This continues a series of profiles we started last year on Indow employees. This one share our experience employing refugees and Myo’s experience with us. 

employing refugees has been valuable to Indow and to MyoMyo cuts tubing on the Indow factory floor, a job that requires precision and patience.

He reads the laser measurements of people’s window frames sent from around the country and cuts the silicone compression tube so that each insert fits snugly inside its respective window.

He is more than qualified, having received a B.S. in physics at Rangoon University in Burma as well as a machine tools vocational degree.

His path to Portland and Indow is long and involved.

Myo worked for an international engineering company – Cosmo Engineering – straight out of university making punches and dies, chutes and cams.
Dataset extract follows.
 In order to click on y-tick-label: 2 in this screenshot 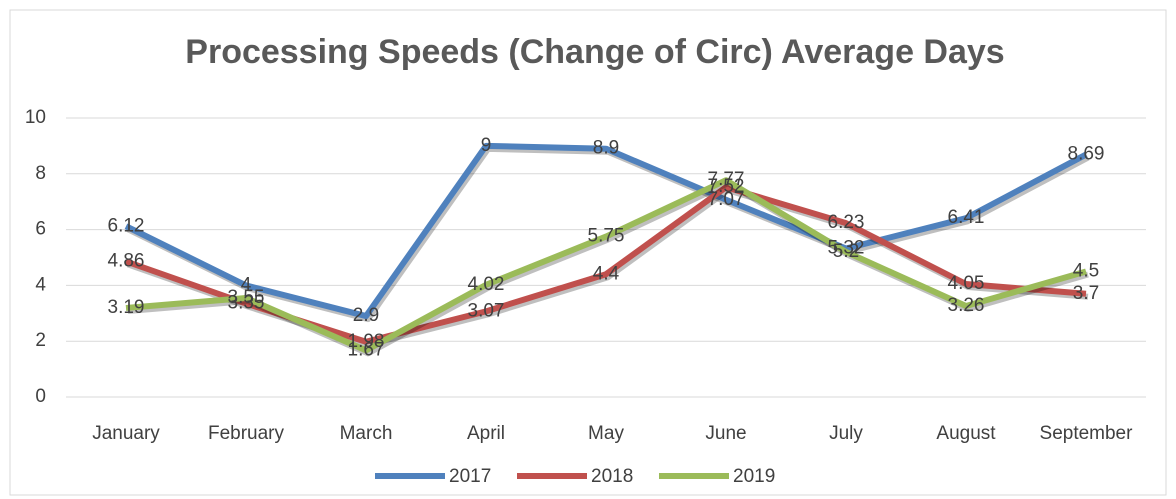, I will do `click(40, 340)`.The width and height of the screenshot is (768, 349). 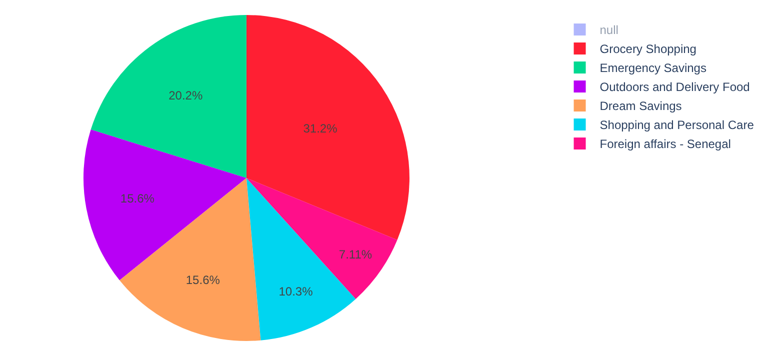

But he fled his home country in 2002 for his company’s Malaysian branch after the military government began investigating his involvement in the 1988 university student protests.

“We need democracy and freedom,” he explained. “The students need to protest.”

It wasn’t safe for him in Malaysia either. In 2012, the United States granted his family refugee status and he moved with his wife and two children to Texas. There he worked and saved until his family could move to Portland to be closer to friends and take advantage of a good public transportation system. He takes TriMet from his home near SE Division and 82nd to work on North Interstate every day.

“Everyone works together and cooperates – we give each other a helping hand,” he said of his new job.  “I want to grow Indow.”

He plans to study at Portland Community College to improve his English. Through a program with the Immigrant & Refugee Community Organization that matched his savings, he was able to buy a used car. When asked what he misses about Burma, he said, “everything”: his friends, his family, the noodle dish Moke-hin-khar, the British-style buildings from when Burma was a British colony. Inspired by our work with Myo and IRCO, Indow helped found We Hire Refugees.

But certain things remind him of Burma like the conifers in Portland, which he had in his hometown, Kalaw.

What does he like best about the U.S.?

“Everyone has human rights,” he said. “If you’re not satisfied, you can tell the government, ‘You’re wrong.’ In Burma you can go to jail.”

Freedom of expression is something we’re thinking a lot about right now. Indow helped create greater public access at Alcatraz for the groundbreaking Ai Weiwei exhibit on human rights by lining the broken gun gallery windows of the New Industries Building with inserts.

We are happy working at Indow has helped Myo establish new roots in the United States.